_Given text_.
I know the big decision has to be made soon. But I am wondering how long have I got left with him. The vet thinks days rather than weeks unfortunately. I don't want him to suffer. He is in goodish form since he came back from vets and is eating & drinking & using litter tray as normal - though he seems to be gone off his dry food so I am giving him wet food.
I got the diagnosis yesterday over the phone and I didn't think to ask can I get meds for him. He seems comfortable but is sleeping a lot and has taken to sleeping in the bathroom on the mat rather than his own bed. He is not the cat he was a few months ago but I had attributed this to the hyperthyroid meds. I am on annual leave from next week and I hope to spend his last days by his side - but I have to work today, tomorrow & some of Saturday. I feel guilty about being at work!


----------



## Exploding Chestnuts (28 July 2016)

asap


----------



## Blackwijet (28 July 2016)

So sorry to hear about your poor puss!  My Siamese was diagnosed with lung cancer june last year, she is 16 and I've had her for 6 years.  She has been on steroids ever since (as long as I can get them down her throat!) and seems to be coping quite well.  
I tend to work on the theory that as long as she is eating, drink, toileting and keeping herself clean then she is comfortable but as soon as she shows any signs of weight loss/discomfort/not looking after herself etc then I will have to make the difficult decision.    she too sleeps a lot but still enjoys a game and beats up her sister now and again.  I think you will find that your cat will let you know when he's had enough........I tend to believe in a day too early rather than a day to late. Nobody knows your cat as well as you do and I'm sure you will know when the time is right, don't feel guilty about working, cats sleep when you aren't there so he will just be pleased to see you when you get back home.  xx


----------



## pines of rome (28 July 2016)

So sorry for you and your boy. I would ask your vet for advice, maybe he could have some metacam, if you are worried  that he might have pain. I can understand you wanting to spend time with him next week, but I also would worry if I was out all day. I f he seems ok in himself, you might be able to have a little more time together. xx


----------



## m1stify (3 August 2016)

Just a little update he had a bad day Saturday thought that was it it was time but Sat evening he perked up and has been in good form since. Glad of the time with him and he with me!


----------

_Extracted data_.
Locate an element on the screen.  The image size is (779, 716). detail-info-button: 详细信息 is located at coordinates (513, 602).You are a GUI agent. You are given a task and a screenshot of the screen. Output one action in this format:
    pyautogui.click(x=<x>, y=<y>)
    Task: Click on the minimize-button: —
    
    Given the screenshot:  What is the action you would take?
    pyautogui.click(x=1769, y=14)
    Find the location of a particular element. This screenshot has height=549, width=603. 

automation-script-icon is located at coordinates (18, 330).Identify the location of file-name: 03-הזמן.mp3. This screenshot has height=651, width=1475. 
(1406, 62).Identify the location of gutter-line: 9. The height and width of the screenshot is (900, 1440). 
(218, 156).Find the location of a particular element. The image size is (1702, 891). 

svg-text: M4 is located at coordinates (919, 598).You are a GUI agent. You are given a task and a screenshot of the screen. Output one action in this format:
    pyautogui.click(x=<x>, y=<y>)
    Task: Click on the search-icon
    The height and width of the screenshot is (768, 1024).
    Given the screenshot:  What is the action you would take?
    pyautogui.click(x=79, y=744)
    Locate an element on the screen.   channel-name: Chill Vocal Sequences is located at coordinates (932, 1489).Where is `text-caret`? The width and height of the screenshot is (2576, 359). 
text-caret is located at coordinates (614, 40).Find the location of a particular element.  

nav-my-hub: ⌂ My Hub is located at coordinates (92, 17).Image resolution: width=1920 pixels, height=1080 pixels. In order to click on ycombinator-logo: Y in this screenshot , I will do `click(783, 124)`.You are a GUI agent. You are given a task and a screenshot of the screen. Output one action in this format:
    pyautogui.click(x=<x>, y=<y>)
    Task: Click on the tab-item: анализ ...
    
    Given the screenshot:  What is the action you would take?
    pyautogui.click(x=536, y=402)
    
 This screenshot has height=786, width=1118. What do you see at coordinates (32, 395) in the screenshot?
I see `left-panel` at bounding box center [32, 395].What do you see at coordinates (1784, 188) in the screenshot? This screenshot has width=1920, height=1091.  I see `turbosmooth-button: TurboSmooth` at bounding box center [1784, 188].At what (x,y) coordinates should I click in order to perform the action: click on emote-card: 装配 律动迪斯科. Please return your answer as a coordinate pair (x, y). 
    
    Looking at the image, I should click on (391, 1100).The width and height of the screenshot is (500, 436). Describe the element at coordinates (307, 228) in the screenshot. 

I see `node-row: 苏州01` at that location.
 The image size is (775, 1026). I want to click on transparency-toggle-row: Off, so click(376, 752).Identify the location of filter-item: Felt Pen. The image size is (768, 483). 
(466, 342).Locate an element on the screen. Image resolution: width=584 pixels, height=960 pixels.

_What the task asks_.
From the thread about the ill cat, quote the stretch from "So sorry for" through "(3 August 2016)".

_Your solution_.
So sorry for you and your boy. I would ask your vet for advice, maybe he could have some metacam, if you are worried  that he might have pain. I can understand you wanting to spend time with him next week, but I also would worry if I was out all day. I f he seems ok in himself, you might be able to have a little more time together. xx


----------



## m1stify (3 August 2016)